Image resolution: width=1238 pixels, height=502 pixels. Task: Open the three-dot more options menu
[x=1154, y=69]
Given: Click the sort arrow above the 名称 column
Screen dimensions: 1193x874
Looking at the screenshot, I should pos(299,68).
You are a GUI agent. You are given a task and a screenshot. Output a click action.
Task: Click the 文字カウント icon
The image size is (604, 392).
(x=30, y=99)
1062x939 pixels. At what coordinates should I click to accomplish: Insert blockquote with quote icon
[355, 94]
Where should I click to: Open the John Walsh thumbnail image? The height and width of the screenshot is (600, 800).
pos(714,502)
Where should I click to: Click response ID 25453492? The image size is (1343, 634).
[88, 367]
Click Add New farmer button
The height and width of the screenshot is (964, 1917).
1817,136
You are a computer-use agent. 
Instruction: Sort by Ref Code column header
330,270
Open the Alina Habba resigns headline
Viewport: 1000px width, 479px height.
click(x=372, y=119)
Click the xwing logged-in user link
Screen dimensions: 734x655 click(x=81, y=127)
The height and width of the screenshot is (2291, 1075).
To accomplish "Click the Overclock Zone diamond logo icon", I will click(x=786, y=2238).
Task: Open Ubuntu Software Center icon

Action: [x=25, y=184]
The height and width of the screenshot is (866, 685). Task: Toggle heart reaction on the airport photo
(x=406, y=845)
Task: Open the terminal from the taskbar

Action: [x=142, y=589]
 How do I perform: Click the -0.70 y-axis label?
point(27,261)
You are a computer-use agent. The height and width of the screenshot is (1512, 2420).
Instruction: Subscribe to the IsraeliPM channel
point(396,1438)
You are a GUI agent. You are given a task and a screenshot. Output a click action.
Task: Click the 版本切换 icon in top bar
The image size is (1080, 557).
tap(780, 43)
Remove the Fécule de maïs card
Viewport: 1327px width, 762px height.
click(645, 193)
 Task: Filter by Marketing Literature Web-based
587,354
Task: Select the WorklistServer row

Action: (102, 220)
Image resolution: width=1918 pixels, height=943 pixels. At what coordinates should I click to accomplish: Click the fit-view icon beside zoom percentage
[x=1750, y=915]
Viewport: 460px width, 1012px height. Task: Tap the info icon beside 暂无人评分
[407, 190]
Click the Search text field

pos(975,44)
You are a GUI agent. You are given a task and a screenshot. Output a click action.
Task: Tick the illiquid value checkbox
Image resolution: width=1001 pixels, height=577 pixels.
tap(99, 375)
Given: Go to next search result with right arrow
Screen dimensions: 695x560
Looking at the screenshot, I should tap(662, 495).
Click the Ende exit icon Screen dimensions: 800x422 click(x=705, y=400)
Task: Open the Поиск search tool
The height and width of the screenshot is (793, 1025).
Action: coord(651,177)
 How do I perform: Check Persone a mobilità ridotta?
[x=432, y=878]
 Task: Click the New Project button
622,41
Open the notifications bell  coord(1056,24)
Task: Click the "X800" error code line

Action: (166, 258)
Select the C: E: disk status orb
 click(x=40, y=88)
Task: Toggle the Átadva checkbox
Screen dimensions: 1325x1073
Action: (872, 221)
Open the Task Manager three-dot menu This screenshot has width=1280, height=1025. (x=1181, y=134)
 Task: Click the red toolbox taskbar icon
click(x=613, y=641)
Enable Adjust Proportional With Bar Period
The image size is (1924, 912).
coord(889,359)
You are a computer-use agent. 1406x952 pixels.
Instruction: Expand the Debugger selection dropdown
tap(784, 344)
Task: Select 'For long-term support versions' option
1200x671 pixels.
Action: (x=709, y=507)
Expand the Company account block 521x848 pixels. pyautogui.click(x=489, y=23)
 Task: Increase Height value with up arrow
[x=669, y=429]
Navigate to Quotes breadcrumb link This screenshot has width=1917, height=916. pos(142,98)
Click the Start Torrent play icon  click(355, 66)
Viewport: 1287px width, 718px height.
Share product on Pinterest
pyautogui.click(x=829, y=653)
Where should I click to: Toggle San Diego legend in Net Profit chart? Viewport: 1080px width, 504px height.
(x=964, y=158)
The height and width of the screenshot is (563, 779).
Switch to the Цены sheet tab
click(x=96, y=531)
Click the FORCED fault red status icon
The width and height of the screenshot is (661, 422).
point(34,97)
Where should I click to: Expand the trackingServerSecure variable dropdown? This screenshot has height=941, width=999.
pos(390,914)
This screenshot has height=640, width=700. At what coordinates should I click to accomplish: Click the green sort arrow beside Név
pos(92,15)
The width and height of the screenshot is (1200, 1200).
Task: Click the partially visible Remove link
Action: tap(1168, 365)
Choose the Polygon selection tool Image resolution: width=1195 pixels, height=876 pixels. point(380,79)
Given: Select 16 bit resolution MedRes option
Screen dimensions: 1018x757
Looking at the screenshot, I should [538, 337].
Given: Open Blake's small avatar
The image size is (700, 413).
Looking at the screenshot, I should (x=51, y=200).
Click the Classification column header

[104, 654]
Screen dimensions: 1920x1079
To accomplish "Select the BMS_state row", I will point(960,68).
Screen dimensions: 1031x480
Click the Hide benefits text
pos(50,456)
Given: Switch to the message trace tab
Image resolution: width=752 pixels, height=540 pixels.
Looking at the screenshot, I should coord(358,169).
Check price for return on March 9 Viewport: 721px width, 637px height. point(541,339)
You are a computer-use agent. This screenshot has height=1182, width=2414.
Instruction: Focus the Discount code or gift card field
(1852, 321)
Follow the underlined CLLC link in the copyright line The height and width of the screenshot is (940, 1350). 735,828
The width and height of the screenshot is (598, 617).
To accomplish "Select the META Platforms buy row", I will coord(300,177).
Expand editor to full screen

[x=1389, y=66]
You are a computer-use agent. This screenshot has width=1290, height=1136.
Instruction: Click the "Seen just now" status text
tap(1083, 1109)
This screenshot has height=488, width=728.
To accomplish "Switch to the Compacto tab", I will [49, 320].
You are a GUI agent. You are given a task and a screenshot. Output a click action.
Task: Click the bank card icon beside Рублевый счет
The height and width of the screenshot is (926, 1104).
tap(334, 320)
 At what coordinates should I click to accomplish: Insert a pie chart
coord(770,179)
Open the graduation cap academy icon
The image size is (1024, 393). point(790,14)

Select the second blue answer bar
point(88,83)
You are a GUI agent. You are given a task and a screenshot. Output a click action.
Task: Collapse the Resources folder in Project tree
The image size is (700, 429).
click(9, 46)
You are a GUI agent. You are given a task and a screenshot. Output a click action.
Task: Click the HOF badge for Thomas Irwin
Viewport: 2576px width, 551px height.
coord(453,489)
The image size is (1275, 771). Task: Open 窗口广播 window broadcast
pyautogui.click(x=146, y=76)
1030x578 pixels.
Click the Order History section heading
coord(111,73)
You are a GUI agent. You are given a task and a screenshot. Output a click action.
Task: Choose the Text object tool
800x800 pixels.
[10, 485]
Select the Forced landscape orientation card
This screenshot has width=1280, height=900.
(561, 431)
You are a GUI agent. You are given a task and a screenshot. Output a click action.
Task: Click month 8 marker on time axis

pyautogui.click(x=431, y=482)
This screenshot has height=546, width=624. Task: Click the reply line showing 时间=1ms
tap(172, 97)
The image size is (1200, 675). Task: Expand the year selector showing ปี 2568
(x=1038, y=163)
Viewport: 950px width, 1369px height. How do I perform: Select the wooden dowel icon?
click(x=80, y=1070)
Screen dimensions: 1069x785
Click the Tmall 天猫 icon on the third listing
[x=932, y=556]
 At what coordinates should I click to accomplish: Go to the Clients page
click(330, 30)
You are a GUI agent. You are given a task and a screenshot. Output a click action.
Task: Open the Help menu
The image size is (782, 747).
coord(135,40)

----------

» **Goal of the exercise**: All records shown above need to be written out again verbatim.

» **Output of the exercise**:
Image resolution: width=1238 pixels, height=502 pixels. Task: Open the three-dot more options menu
[x=1154, y=69]
Given: Click the sort arrow above the 名称 column
Screen dimensions: 1193x874
Looking at the screenshot, I should pos(299,68).
You are a GUI agent. You are given a task and a screenshot. Output a click action.
Task: Click the 文字カウント icon
The image size is (604, 392).
(x=30, y=99)
1062x939 pixels. At what coordinates should I click to accomplish: Insert blockquote with quote icon
[355, 94]
Where should I click to: Open the John Walsh thumbnail image? The height and width of the screenshot is (600, 800).
pos(714,502)
Where should I click to: Click response ID 25453492? The image size is (1343, 634).
[88, 367]
Click Add New farmer button
The height and width of the screenshot is (964, 1917).
1817,136
You are a computer-use agent. 
Instruction: Sort by Ref Code column header
330,270
Open the Alina Habba resigns headline
Viewport: 1000px width, 479px height.
click(x=372, y=119)
Click the xwing logged-in user link
Screen dimensions: 734x655 click(x=81, y=127)
The height and width of the screenshot is (2291, 1075).
To accomplish "Click the Overclock Zone diamond logo icon", I will click(x=786, y=2238).
Task: Open Ubuntu Software Center icon

Action: [x=25, y=184]
The height and width of the screenshot is (866, 685). Task: Toggle heart reaction on the airport photo
(x=406, y=845)
Task: Open the terminal from the taskbar

Action: [x=142, y=589]
 How do I perform: Click the -0.70 y-axis label?
point(27,261)
You are a computer-use agent. The height and width of the screenshot is (1512, 2420).
Instruction: Subscribe to the IsraeliPM channel
point(396,1438)
You are a GUI agent. You are given a task and a screenshot. Output a click action.
Task: Click the 版本切换 icon in top bar
The image size is (1080, 557).
tap(780, 43)
Remove the Fécule de maïs card
Viewport: 1327px width, 762px height.
click(645, 193)
 Task: Filter by Marketing Literature Web-based
587,354
Task: Select the WorklistServer row

Action: (102, 220)
Image resolution: width=1918 pixels, height=943 pixels. At what coordinates should I click to accomplish: Click the fit-view icon beside zoom percentage
[x=1750, y=915]
Viewport: 460px width, 1012px height. Task: Tap the info icon beside 暂无人评分
[407, 190]
Click the Search text field

pos(975,44)
You are a GUI agent. You are given a task and a screenshot. Output a click action.
Task: Tick the illiquid value checkbox
Image resolution: width=1001 pixels, height=577 pixels.
tap(99, 375)
Given: Go to next search result with right arrow
Screen dimensions: 695x560
Looking at the screenshot, I should tap(662, 495).
Click the Ende exit icon Screen dimensions: 800x422 click(x=705, y=400)
Task: Open the Поиск search tool
The height and width of the screenshot is (793, 1025).
Action: coord(651,177)
 How do I perform: Check Persone a mobilità ridotta?
[x=432, y=878]
 Task: Click the New Project button
622,41
Open the notifications bell  coord(1056,24)
Task: Click the "X800" error code line

Action: (166, 258)
Select the C: E: disk status orb
 click(x=40, y=88)
Task: Toggle the Átadva checkbox
Screen dimensions: 1325x1073
Action: (872, 221)
Open the Task Manager three-dot menu This screenshot has width=1280, height=1025. (x=1181, y=134)
 Task: Click the red toolbox taskbar icon
click(x=613, y=641)
Enable Adjust Proportional With Bar Period
The image size is (1924, 912).
coord(889,359)
You are a computer-use agent. 1406x952 pixels.
Instruction: Expand the Debugger selection dropdown
tap(784, 344)
Task: Select 'For long-term support versions' option
1200x671 pixels.
Action: (x=709, y=507)
Expand the Company account block 521x848 pixels. pyautogui.click(x=489, y=23)
 Task: Increase Height value with up arrow
[x=669, y=429]
Navigate to Quotes breadcrumb link This screenshot has width=1917, height=916. pos(142,98)
Click the Start Torrent play icon  click(355, 66)
Viewport: 1287px width, 718px height.
Share product on Pinterest
pyautogui.click(x=829, y=653)
Where should I click to: Toggle San Diego legend in Net Profit chart? Viewport: 1080px width, 504px height.
(x=964, y=158)
The height and width of the screenshot is (563, 779).
Switch to the Цены sheet tab
click(x=96, y=531)
Click the FORCED fault red status icon
The width and height of the screenshot is (661, 422).
point(34,97)
Where should I click to: Expand the trackingServerSecure variable dropdown? This screenshot has height=941, width=999.
pos(390,914)
This screenshot has height=640, width=700. At what coordinates should I click to accomplish: Click the green sort arrow beside Név
pos(92,15)
The width and height of the screenshot is (1200, 1200).
Task: Click the partially visible Remove link
Action: tap(1168, 365)
Choose the Polygon selection tool Image resolution: width=1195 pixels, height=876 pixels. point(380,79)
Given: Select 16 bit resolution MedRes option
Screen dimensions: 1018x757
Looking at the screenshot, I should [538, 337].
Given: Open Blake's small avatar
The image size is (700, 413).
Looking at the screenshot, I should (x=51, y=200).
Click the Classification column header

[104, 654]
Screen dimensions: 1920x1079
To accomplish "Select the BMS_state row", I will point(960,68).
Screen dimensions: 1031x480
Click the Hide benefits text
pos(50,456)
Given: Switch to the message trace tab
Image resolution: width=752 pixels, height=540 pixels.
Looking at the screenshot, I should coord(358,169).
Check price for return on March 9 Viewport: 721px width, 637px height. point(541,339)
You are a computer-use agent. This screenshot has height=1182, width=2414.
Instruction: Focus the Discount code or gift card field
(1852, 321)
Follow the underlined CLLC link in the copyright line The height and width of the screenshot is (940, 1350). 735,828
The width and height of the screenshot is (598, 617).
To accomplish "Select the META Platforms buy row", I will coord(300,177).
Expand editor to full screen

[x=1389, y=66]
You are a computer-use agent. This screenshot has width=1290, height=1136.
Instruction: Click the "Seen just now" status text
tap(1083, 1109)
This screenshot has height=488, width=728.
To accomplish "Switch to the Compacto tab", I will [49, 320].
You are a GUI agent. You are given a task and a screenshot. Output a click action.
Task: Click the bank card icon beside Рублевый счет
The height and width of the screenshot is (926, 1104).
tap(334, 320)
 At what coordinates should I click to accomplish: Insert a pie chart
coord(770,179)
Open the graduation cap academy icon
The image size is (1024, 393). point(790,14)

Select the second blue answer bar
point(88,83)
You are a GUI agent. You are given a task and a screenshot. Output a click action.
Task: Collapse the Resources folder in Project tree
The image size is (700, 429).
click(9, 46)
You are a GUI agent. You are given a task and a screenshot. Output a click action.
Task: Click the HOF badge for Thomas Irwin
Viewport: 2576px width, 551px height.
coord(453,489)
The image size is (1275, 771). Task: Open 窗口广播 window broadcast
pyautogui.click(x=146, y=76)
1030x578 pixels.
Click the Order History section heading
coord(111,73)
You are a GUI agent. You are given a task and a screenshot. Output a click action.
Task: Choose the Text object tool
800x800 pixels.
[10, 485]
Select the Forced landscape orientation card
This screenshot has width=1280, height=900.
(561, 431)
You are a GUI agent. You are given a task and a screenshot. Output a click action.
Task: Click month 8 marker on time axis

pyautogui.click(x=431, y=482)
This screenshot has height=546, width=624. Task: Click the reply line showing 时间=1ms
tap(172, 97)
The image size is (1200, 675). Task: Expand the year selector showing ปี 2568
(x=1038, y=163)
Viewport: 950px width, 1369px height. How do I perform: Select the wooden dowel icon?
click(x=80, y=1070)
Screen dimensions: 1069x785
Click the Tmall 天猫 icon on the third listing
[x=932, y=556]
 At what coordinates should I click to accomplish: Go to the Clients page
click(330, 30)
You are a GUI agent. You are given a task and a screenshot. Output a click action.
Task: Open the Help menu
The image size is (782, 747).
coord(135,40)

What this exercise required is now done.